Instead Harry reached into his pouch and made sign language with his fingers, and lifted out, his fingers straining, a five-kilo chunk of gold larger than his fist, from when he’d been experimenting this morning. It made a heavy thud as it landed on the table.

Moody reached over and tapped it with his wand, and then his throat made an incomprehensible sound.

“That’s your starting budget, Alastor, if you need money right away. Nicholas Flamel didn’t make the Philosopher’s Stone, he stole it, Dumbledore didn’t know the secret history but Monroe did. Once you know how it works, the Stone can do one complete restoration to full health and youth every two hundred and thirty-four seconds. Three hundred sixty people per day. One hundred and thirty-four thousand healings per year. That should be enough to stop, all the wizards everywhere, and all the goblins and house-elves and whoever, from dying. Of old age, or anything else.” Harry was wiping away tears, over and over. “Flamel had more blood on his hands than a hundred Voldemorts, for all the people he could’ve saved and didn’t. The whole time, Moody, the Philosopher’s Stone could’ve healed all your scars and given you back your leg, any time Flamel felt like it. Dumbledore didn’t know. I’m sure he didn’t know.” Harry smiled shakily. “I can’t imagine you as a teenage witch, Madam Bones, but I bet it looks good on you. That’ll give you more energy for trying to keep the Wizengamot from messing with me, because if they get the idea that the Stone is something they can mess with in any way, tax, regulate, I don’t care, Hogwarts is going to secede from Britain and become its own country. Headmistress, Hogwarts is no longer dependent on the Ministry for gold, or for that matter food. You may reform the educational curriculum at will. I’m thinking we may want to add some more advanced courses soon, especially in Muggle studies.”

“Slow
down!
” said Minerva McGonagall.

“Fourth -” Harry said, and then stopped.

Fourth. Begin preparations for an orderly take-down of the Statute of Secrecy and to provide magical healing on a mass scale to the Muggle world. Those who oppose this agenda in any way may be denied services by the Stone…

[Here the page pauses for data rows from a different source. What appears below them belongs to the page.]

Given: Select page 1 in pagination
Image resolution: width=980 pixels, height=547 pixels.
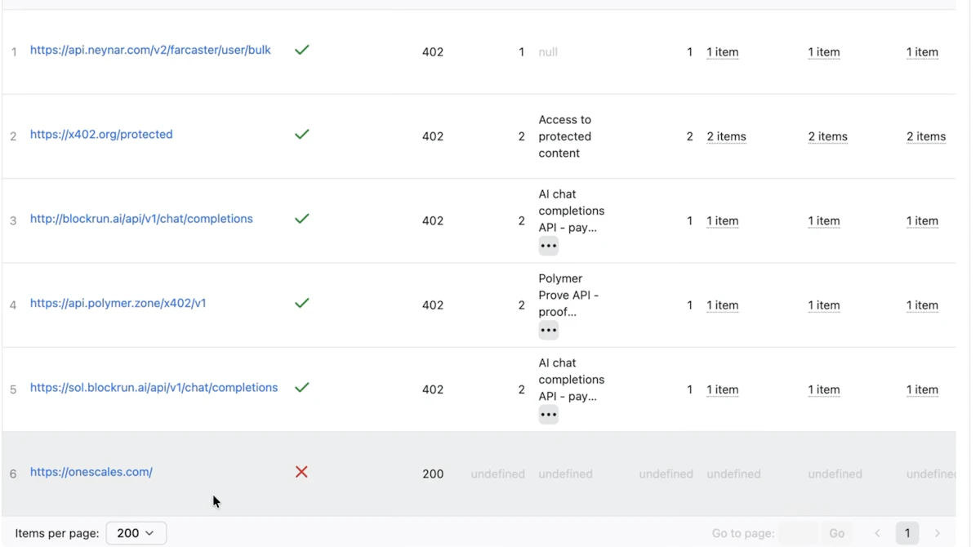Looking at the screenshot, I should pos(907,533).
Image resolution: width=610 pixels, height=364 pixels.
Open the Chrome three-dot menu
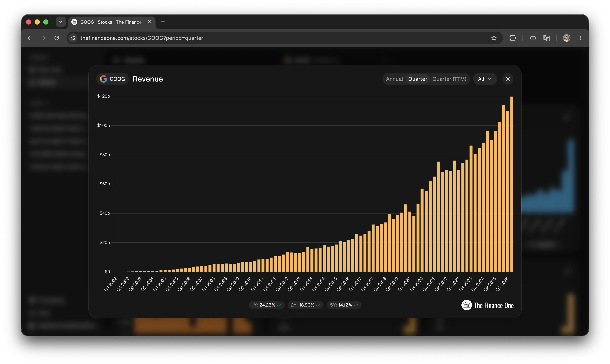[x=580, y=38]
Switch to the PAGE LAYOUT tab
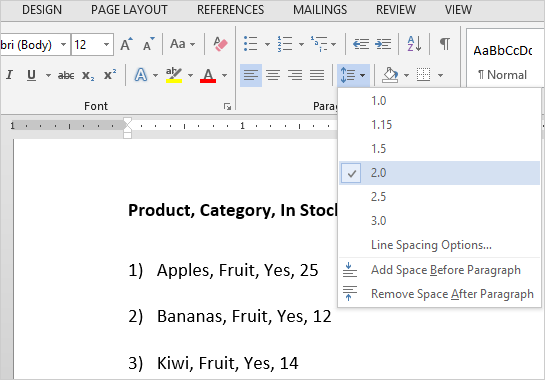The image size is (545, 380). tap(129, 10)
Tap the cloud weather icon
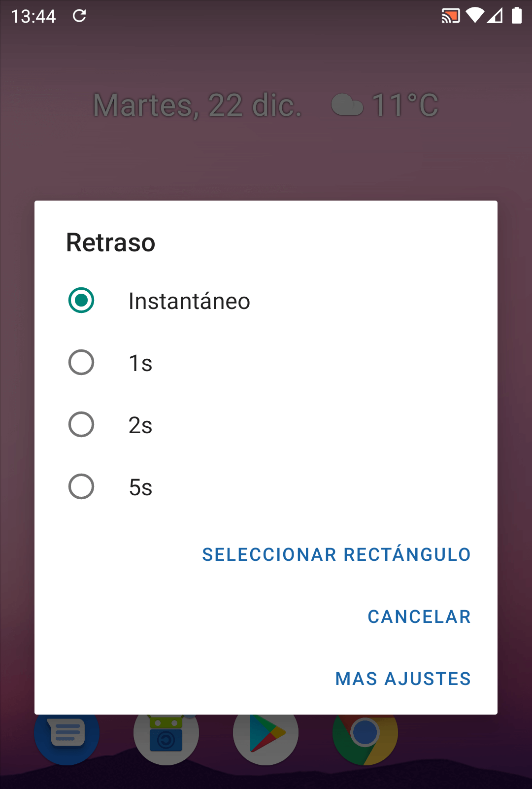Viewport: 532px width, 789px height. pos(347,105)
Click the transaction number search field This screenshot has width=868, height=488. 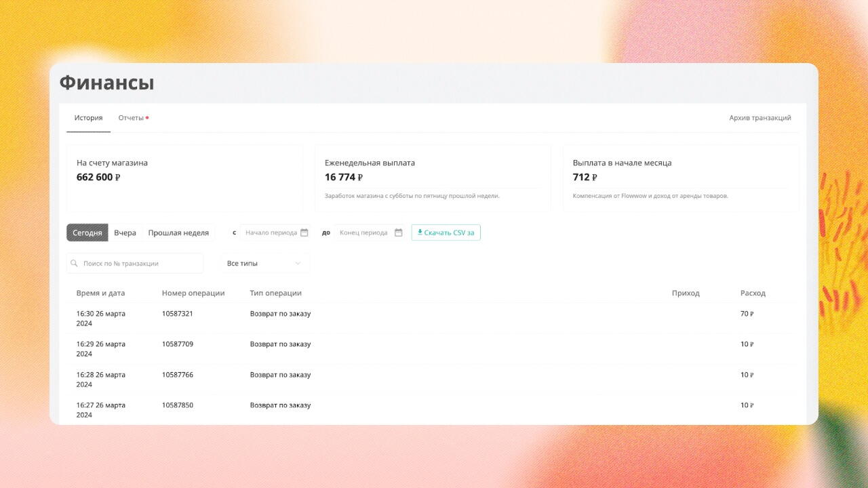click(139, 263)
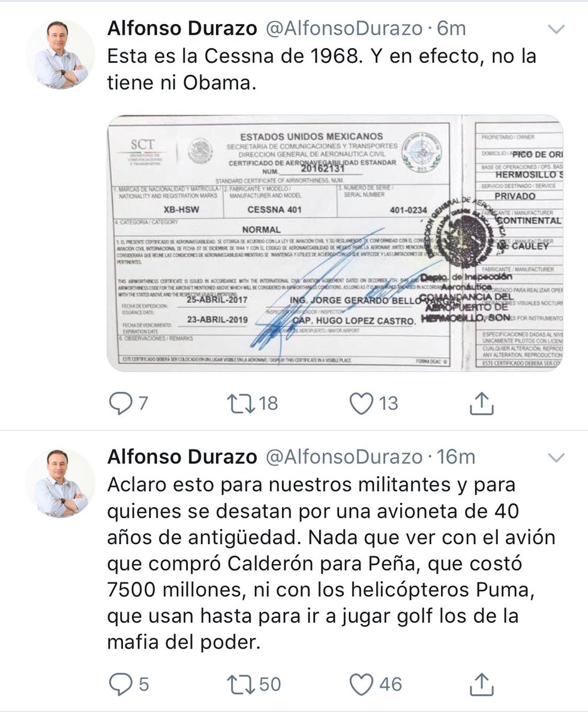This screenshot has width=588, height=720.
Task: Open Alfonso Durazo's avatar on first tweet
Action: pos(60,55)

Harry’s lips couldn’t move. Not wouldn’t,
couldn’t.

With six billion Muggles thinking creatively about how to use magic…

Transfiguring antimatter was just one idea. It wasn’t even the most destructive idea. There were also black holes and negatively charged strangelets. And if black holes couldn’t be Transfigured because they didn’t
already exist
as magic defined that to within some spatial radius, there was just Transfiguring lots and lots of nuclear weapons and Black Death plague that could reproduce before the Transfiguration wore off and Harry hadn’t even thought about the problem for five minutes but it didn’t matter because he’d already thought of enough. Someone would think of it, someone would talk, someone would try it. The probability was as close to certainty as made no difference.

What happened if you Transfigured a cubic millimeter of up quarks, just the up quarks without any down quarks to bind them? Harry didn’t even know, and up quarks were certainly a kind of substance that already existed. All it might take was one single Muggleborn who knew the names of the six quarks deciding to try it. That could
be
the clock ticking down to the prophesied end of the world.

Harry would have tried to deny the thought, rationalize it away.

He couldn’t do that either.

It wasn’t a thing-Harry-Potter-would-do.

Like water flowing downhill, Harry Potter would take no chances when it came to not destroying the world.

“Fourth?” said Amelia Bones, who was looking like she’d been hit repeatedly in the face with a planet. “
What comes fourth?

“Never mind,” said Harry. His voice did not break. He did not fold over sobbing. There were still lives he could save and those took precedence. “Never mind. Chief Warlock Bones, I’ve given the regency of the Wizengamot into your hands. Please use that position to announce internationally that the Stone’s healing power will soon be made available to all, and that meanwhile, all dying patients are to be kept alive at any cost, no matter what magic is required to do it. That announcement is your absolute priority. When you have done that you may rescue Peter Pettigrew and tell your old Department to begin preparations for shutting down Azkaban. Then please have someone prepare a full list of imprisoned Death Eaters and what was said at their trials and whether Lucius seemed strangely uninterested in defending them. Thank you. That’s all.”

Amelia Bones turned without another word, and dashed into the Floo like it was her own self that was on fire.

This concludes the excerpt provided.